Hoyer did not say whether congressional leaders would seek to tie the forthcoming supplemental spending request to the Feb. 18 deadline for funding the government. But he added that pandemic aid “has an immediacy and an urgency that should compel us to move quickly.”

The Office of Management and Budget did not immediately respond to a request for comment on whether a proposal is forthcoming. House Appropriations Chair Rosa DeLauro said talks are in the preliminary stages.

“There’s been discussion about what we need with regard to [COVID-19], both domestically and internationally,” the Connecticut Democrat said Tuesday. “So we will see how that manifests itself. But we’ll take a look at that and see how that fits in with an omnibus” fiscal 2022 spending bill.

There’s no indication yet from Republicans about whether the party would broadly back more emergency funding to address the ongoing pandemic, which could pose problems in the evenly divided Senate.

No Republicans voted for a nearly $1.9 trillion COVID-19 emergency relief law enacted last year, arguing that not enough of the money went to addressing the direct health care impact of the virus.

And GOP lawmakers point to unspent funds remaining in agency coffers from prior rounds of pandemic relief. In a letter to Education Secretary Miguel Cardona dated Monday, Republican Sens. Roy Blunt of Missouri and Richard M. Burr of North Carolina asked for a breakdown of what’s still available, citing data showing that, as of Dec. 30, nearly 72 percent of $266 billion in pandemic-related education appropriations hasn’t yet been spent.

“Schools have the funding necessary to address the impacts of COVID-19 and keep students in school,” the senators wrote.

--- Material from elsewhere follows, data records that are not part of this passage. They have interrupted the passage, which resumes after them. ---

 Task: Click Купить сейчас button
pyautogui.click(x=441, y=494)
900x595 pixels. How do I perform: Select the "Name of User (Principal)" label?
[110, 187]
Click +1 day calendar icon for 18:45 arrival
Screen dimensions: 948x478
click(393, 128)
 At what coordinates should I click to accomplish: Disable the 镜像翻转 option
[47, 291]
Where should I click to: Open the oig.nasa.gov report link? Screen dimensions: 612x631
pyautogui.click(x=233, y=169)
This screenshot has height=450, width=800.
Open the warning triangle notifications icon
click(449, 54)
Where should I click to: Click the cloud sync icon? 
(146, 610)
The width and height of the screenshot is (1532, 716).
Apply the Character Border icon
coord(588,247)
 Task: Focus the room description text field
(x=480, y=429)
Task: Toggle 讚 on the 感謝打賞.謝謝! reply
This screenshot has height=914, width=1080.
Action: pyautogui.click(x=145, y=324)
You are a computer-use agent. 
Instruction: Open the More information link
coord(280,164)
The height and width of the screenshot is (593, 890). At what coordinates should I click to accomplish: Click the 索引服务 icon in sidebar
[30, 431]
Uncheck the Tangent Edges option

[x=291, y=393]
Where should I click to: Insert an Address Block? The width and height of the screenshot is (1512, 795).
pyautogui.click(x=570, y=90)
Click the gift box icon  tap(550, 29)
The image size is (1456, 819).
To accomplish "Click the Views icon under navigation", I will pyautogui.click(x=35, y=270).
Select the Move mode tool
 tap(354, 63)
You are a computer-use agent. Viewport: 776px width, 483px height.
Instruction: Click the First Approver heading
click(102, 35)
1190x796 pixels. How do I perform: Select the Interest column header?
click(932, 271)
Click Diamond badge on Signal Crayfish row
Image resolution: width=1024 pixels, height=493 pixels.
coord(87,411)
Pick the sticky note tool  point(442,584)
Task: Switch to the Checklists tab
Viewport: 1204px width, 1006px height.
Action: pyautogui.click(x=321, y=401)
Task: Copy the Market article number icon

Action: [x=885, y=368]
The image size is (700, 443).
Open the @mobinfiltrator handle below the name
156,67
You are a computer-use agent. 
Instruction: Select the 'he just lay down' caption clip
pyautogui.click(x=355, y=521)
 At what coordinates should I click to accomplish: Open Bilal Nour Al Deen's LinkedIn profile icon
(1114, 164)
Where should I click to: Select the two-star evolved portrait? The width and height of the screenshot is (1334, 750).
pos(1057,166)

Blunt is the top Republican on the Senate Labor-HHS-Education Appropriations Subcommittee, while Burr is the ranking GOP senator on the Health, Education, Labor and Pensions Committee.

Their letter follows a separate one last week asking Health and Human Services Secretary Xavier Becerra for an accounting of how prior COVID-19 testing funds totaling nearly $83 billion appropriated by Congress are being used.

Any spending measure would need the support of at least 10 GOP senators to become law, which could lead to bipartisan negotiations if Republican leaders do agree additional funding is needed to address the pandemic.

Less than six weeks

Whether those talks would get rolled into government funding negotiations is undecided.

The current temporary funding law expires in less than six weeks, but Democrats and Republicans have yet to agree on how much to spend for the fiscal year that began on Oct. 1, let alone how to divvy that money up between defense and nondefense accounts.

DeLauro began a Tuesday morning hearing on Capitol Hill security in the wake of the Jan. 6, 2021, insurrection to urge Republicans to begin serious negotiations with Democrats.

She said that GOP “intransigence is keeping the Capitol Police stuck at last year’s funding levels” and denying “the resources they need to keep the Capitol and all who work and visit here safe.”

Washington Rep. Jaime Herrera Beutler, the top Republican on the Legislative Branch Appropriations Subcommittee, said she wanted to avoid using another stopgap funding bill to keep the lights on at federal departments, but she put the blame for the monthslong stalemate on Democrats.

“I don’t think [continuing resolutions] are a good idea, but if [Democrats] want that bipartisan support, there needs to be some bipartisan effort put into the bills,” Herrera Beutler said.

If Republicans and Democrats agree to begin talks on another COVID-19 emergency spending bill, it could include additional aid to assist restaurants amid the ongoing omicron surge. But there’s been no agreement as yet, and it wasn’t clear Tuesday if the Biden administration would request more restaurant aid.

The Small Business Administration burned through an initial $28.6 billion in grant funds in last year’s relief law for restaurants, bars, food trucks and others affected by pandemic-related shutdowns. The Independent Restaurant Coalition says 177,000 small businesses were denied funds when the money ran out, and other industries in similar circumstances, such as gyms and live entertainment venues, are also seeking relief.

DeLauro said Tuesday morning she was “open to restaurant relief” but would “wait to see where the best vehicle is for it.”

Laura Weiss contributed to this report.